We even considered staying there for the night at 5 Euros per person. But we drove off, and we found ourselves in a long dug out boat with a lot of people with all their stuff.  Wilson persuaded us to come to the jungle with him, up the river to his family!  He will provide us with a the boat trip, a place to sleep, dinner and breakfast and the time of our lives!

Wilson on the left in the store buying our rations

We negotiated a price of 600 SRD, 120 Euros for our group of eight, everything included!  And off we went!

When inside the boat, we sat back and enjoyed the breath taking journey deep into the forest with this long wooden boat, (about 14m).

For two and a half hours we went down this huge river.  At some stages we had to slow down to pass the shallow black rocks, and sometimes we had to pick up speed for the rapids.  After many stops at villages, dropping some people, delivering verbal messages along the way, we eventually reached Bota Pasi.

Wilson took us to a wooden building with some rooms and a couple of beds and place to hang your hammocks.  The kitchen was filled with all the necessities, and a shower with a bucket for water and a toilet also with a bucket.
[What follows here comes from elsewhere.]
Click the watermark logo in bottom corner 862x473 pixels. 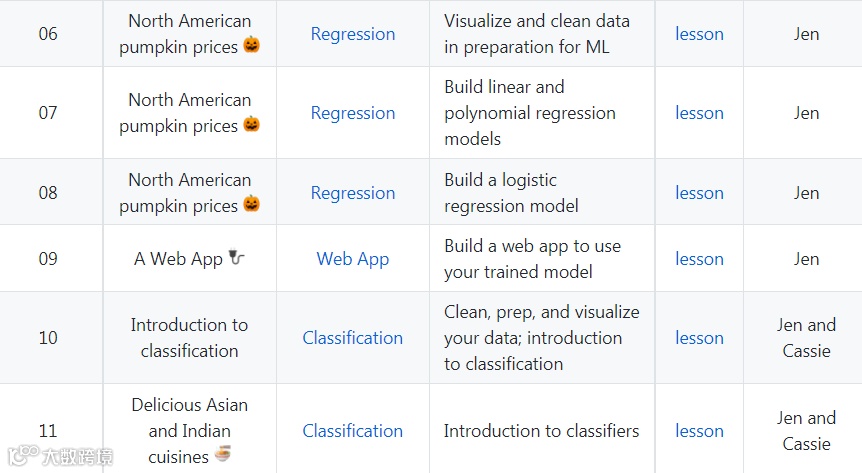(x=60, y=456)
There is no running water and the water we used came from the big black tank filled with water from the river. Electricity is switched on for a couple of hours during the evening. We settled and with my new mozzie nets, we changed our room in the honeymoon suite and the boys set up their hammocks for the night.


We went down to the river, watching the children cleaning the catch of the day, and some still hoping for something for dinner.  The only monkey I saw was the squirrel monkey with the round bullet hole in his chest, hanging from the hand of a man coming out of the forest. The only Toucan I saw was the one nervously jumping around in a small cage. This made me wonder….what will be for dinner?
We walked around the village with the people looking at us, and we looking at them. An old grey man showed me the `calabash` tree  and called his wife to show me the `kalbassie` after they ate the inside and cleaned and decorated it.  Now it was ready to sip your beer from it! 

 A young girl told me about the rice they grow deep in the forest, and showed me how she dry them in the sun on the bamboo mat.  The old women with the brightly colored cloth around her hips, bend low to show me the `maroeba` beans she will grind tomorrow to make oil for her cooking.

Starving, but a little bit apprehended about the menu, we went to the hut near the big tree with the wooden benches, the bar!  We sat around the tree, with the boys catching fire flies in our plastic cups. Eventually Wilson stopped talking for a moment, and dinner was served!  Steamed rice and a very bitter vegetable ( mozzies hate that), so you can imagine me having a second helping. The `chicken` cut into small pieces was prepared with a sweet sauce.  Was it chicken cut into small pieces?  Later we also had barbequed chicken grilled by the bar man.  My family devoured all, and even enjoyed my portion of meat too.  I just kept seeing a dangling monkey…
Joe was invited by the young men to join them for the night visiting a nearby village.  He wasn`t sure about the rules of the road…drinking and driving while steering this long dug out, so he decided to rather stay and enjoy the evening on solid ground. Tummies full we slept well among the village people, and woke up the next morning by the people getting ready for a days` work.

After scrambled eggs and peanut butter on fresh bread and black coffee we were good to go.  We waved good bye to the school teacher, the captain and the bar man and all the little children already busy washing the dishes and dirty clothes in the river, and we left with the long dug out. Thanks to all for an unforgettable experience!
Ps. Joe put his camera down for a while, and is working on something for his pages.  I had a sneaky peak, and you can't miss out on that!

Neotropical Butterfly Park

It is a worthwhile visit! Driving through Lelydorp we followed the sign post to the butterfly park. Our guide took us through all the stages from a little egg to a beautiful butterfly flying around us. The insect museum was also good with beetles and spiders and many more in glass boxes.
  They export the pupas all over the world and also supply snakes and red spotted turtles to zoos and pet shops.  Marco stretched his muscles in the playground, while we sipped on a beer.